Goal of the exercise
Please copy exactly the line that contains "This screenshot has width=401, height=868." and every line after it through the end of the records, leaving the pictures out.

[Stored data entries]
────────

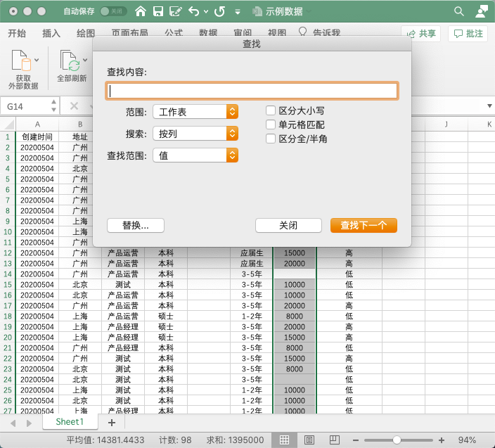Click the zoom slider handle
Screen dimensions: 495x448
click(x=397, y=440)
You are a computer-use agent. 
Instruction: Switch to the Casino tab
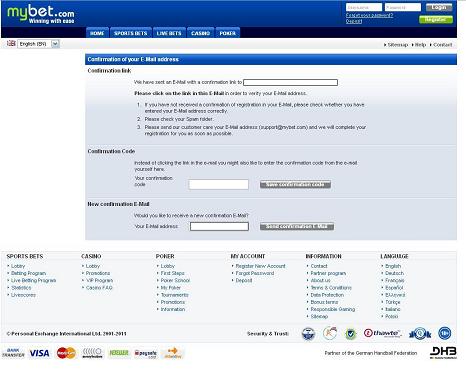coord(200,33)
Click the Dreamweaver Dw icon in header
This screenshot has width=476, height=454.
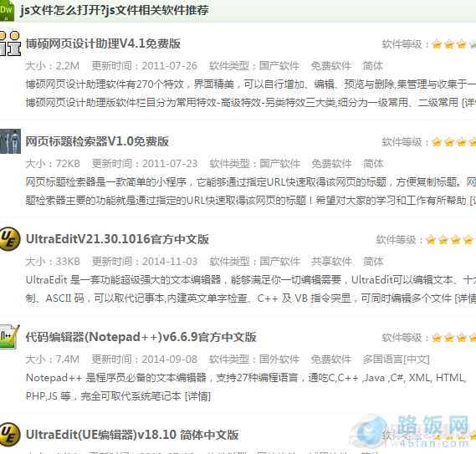7,10
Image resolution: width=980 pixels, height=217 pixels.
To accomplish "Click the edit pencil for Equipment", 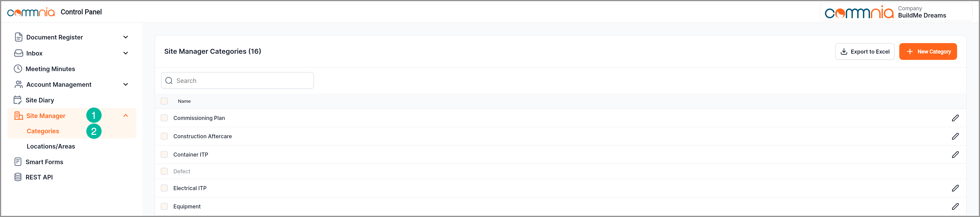I will tap(955, 206).
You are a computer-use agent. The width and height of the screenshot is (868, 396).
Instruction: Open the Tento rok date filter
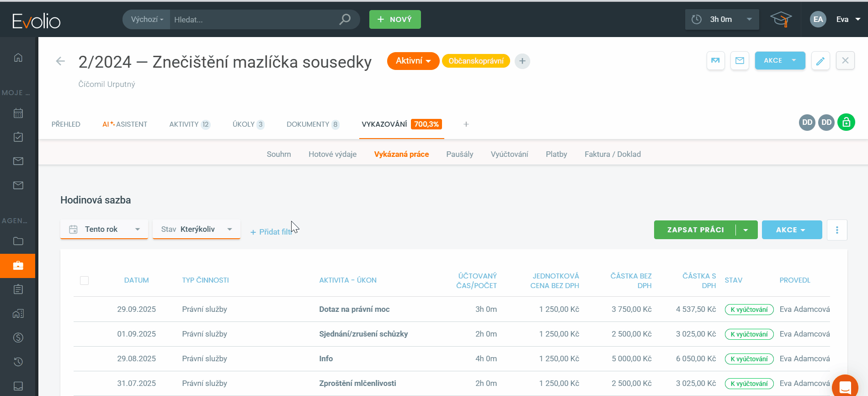[104, 230]
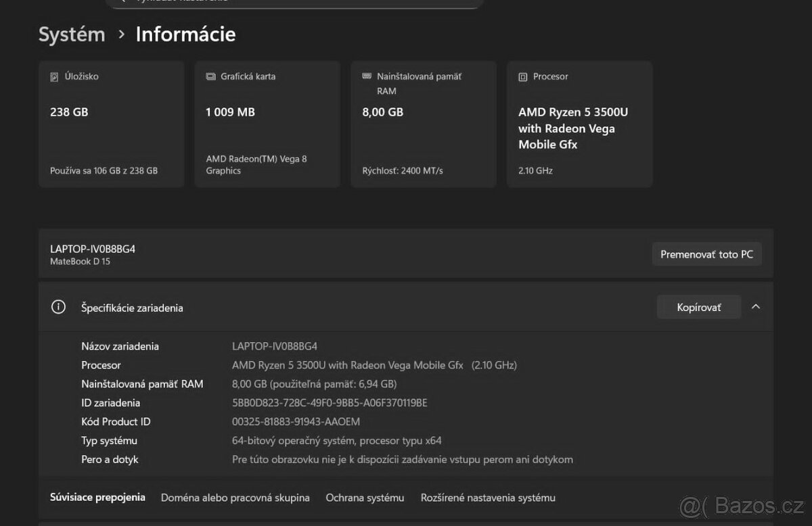Click the LAPTOP-IV0B88BG4 device name

click(x=92, y=248)
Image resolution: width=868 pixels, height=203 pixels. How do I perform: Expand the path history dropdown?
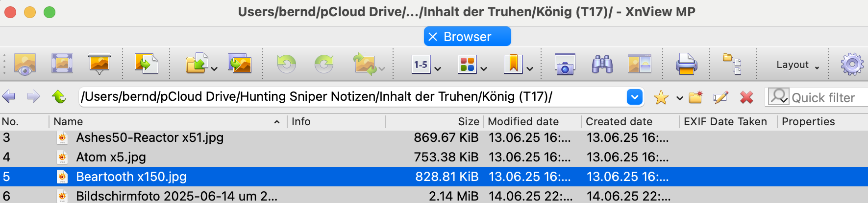click(x=635, y=97)
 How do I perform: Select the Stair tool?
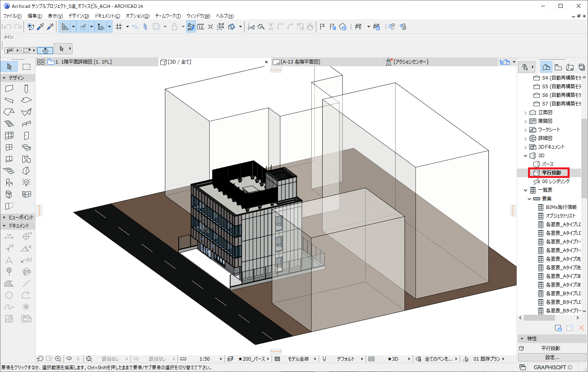click(x=9, y=124)
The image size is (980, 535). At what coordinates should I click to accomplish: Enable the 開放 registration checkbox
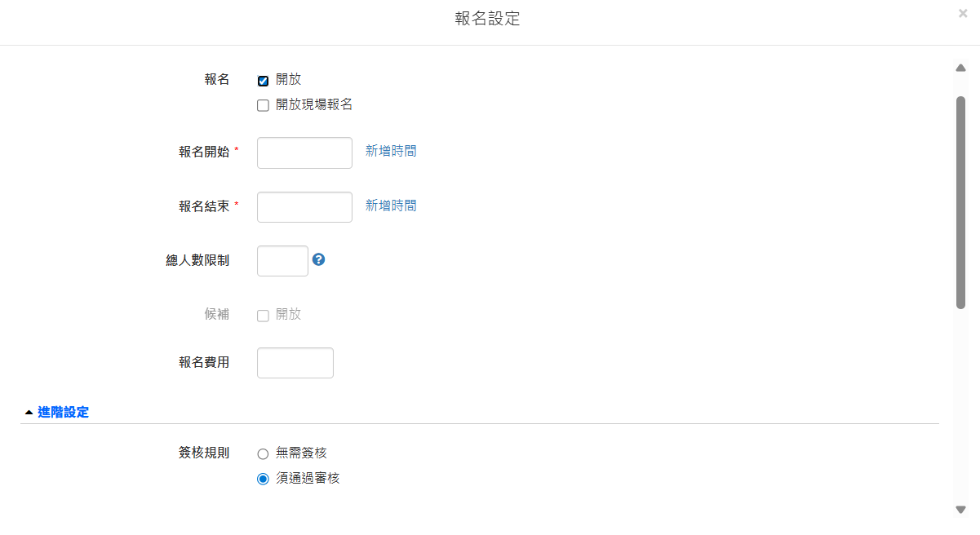[263, 79]
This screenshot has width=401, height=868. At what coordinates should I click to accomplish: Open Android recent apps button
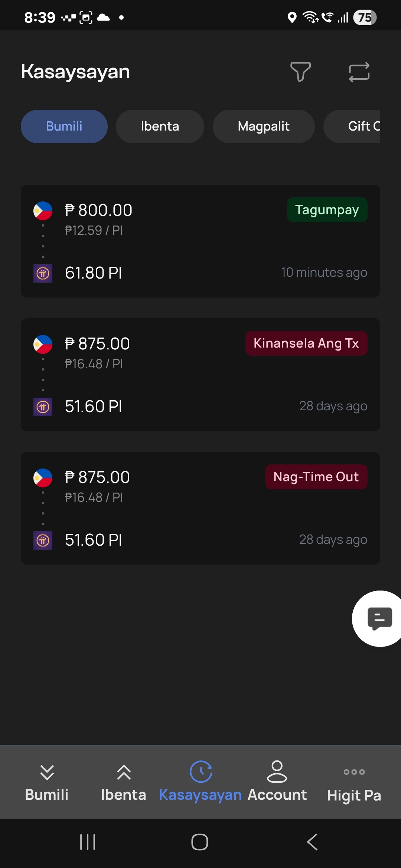tap(88, 842)
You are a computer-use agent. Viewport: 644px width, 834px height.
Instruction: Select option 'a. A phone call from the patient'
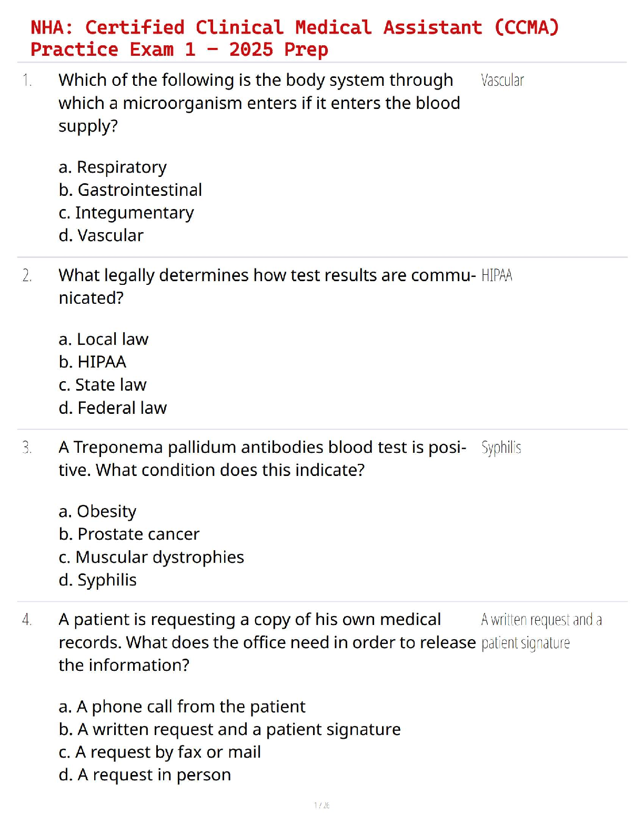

────────

Response to this exercise
This screenshot has width=401, height=868. At what coordinates should I click to accomplish: Open Android recent apps button
tap(88, 842)
You are a computer-use agent. Viewport: 644px width, 834px height.
Instruction: Select option 'a. A phone call from the patient'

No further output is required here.